InZone's student - Photo by courtesy InZone.

These virtual courses are more than just regular, online courses that students complete individually. They follow a model of connected learning, which means that a number of students gather in a single place to learn together through a mix of online and face-to-face tutoring.

InZone and the University of Geneva have collaborated to pilot a learning hub in the Kakuma refugee camp in north-west Kenya. Known as the "InZone-University of Geneva learning hub," the physical structure is about the size of a truck container. Its roof is covered in solar panels.

These panels power the computers and an air-conditioning system. The air-conditioning provides a comfortable environment for students, while also preventing the computers from overheating in the extremely hot climate.

The UNHCR has decided to expand this model of connected learning to help educate even more refugees. By partnering with accredited higher education institutions, the UNHCR has facilitated a new consortium of connected learning in higher education.

In Nairobi, Kenya in February 2014, UNHCR hosted a roundtable about connected higher learning programs for refugees. In December 2015, the UNHCR co-hosted a workshop with InZone in Geneva, Switzerland.
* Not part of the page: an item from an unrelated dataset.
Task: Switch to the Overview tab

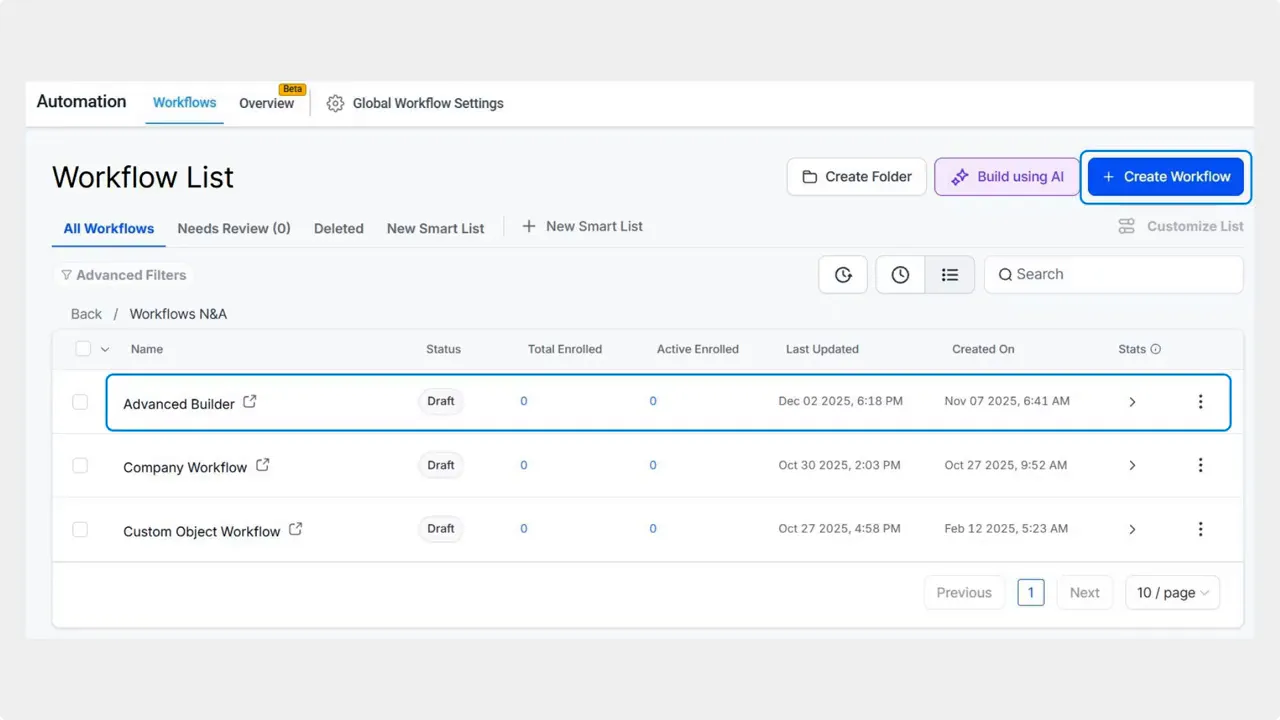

Funded by the Protect Education in Insecurity and Conflict (PEIC) programme, the workshop hammered out the details of the consortium's framework.

Australian Catholic University (ACU), Borderless Higher Education for Refugees (BHER), InZone-University of Geneva, Jesuit Commons: Higher Education at the Margins, Kenyatta University, Kepler, Moi University, PEIC, UNHCR, and the VodaFone Foundation were all in attendance at the workshop.

Human-centred design.

Pairing accredited higher learning institutions with virtual learning hubs will allow refugee students access to secondary and post-secondary education, as well as the credentials that come with an accredited higher education institution. Refugees will be able to receive degree, degree credits, or diplomas from universities.

In an article published by University World News, Barbara Moser-Mercer, the director of InZone, remarks that the consortium will "widen opportunities for refugees because collaboration may enable them to navigate from one provider to another knowing that credentials obtained with one provider will be recognized by another. So it creates virtual mobility, making credits portable, and guaranteeing new learning pathways."

The consortium will also allow refugee students to virtually interact and learn with students from partnering institutions.

Through Connected Learning Universities Educate Refugees - Photo Flickr.

Moser-Mercer remarks that "in the refugee context meaning is created through collaboration, discussion, working together. It's about refining your ideas and arguments not just with peers and fellow refugees in the learning hub, but also with students who are not necessarily in a refugee context but are taking the same course at other universities elsewhere."

As more and more refugees leave their home countries in hopes of better futures, these education innovations become increasingly important. Providing refugees with access to credible, quality education will prevent an entire generation of displaced people from being left behind as the rest of the world zooms along.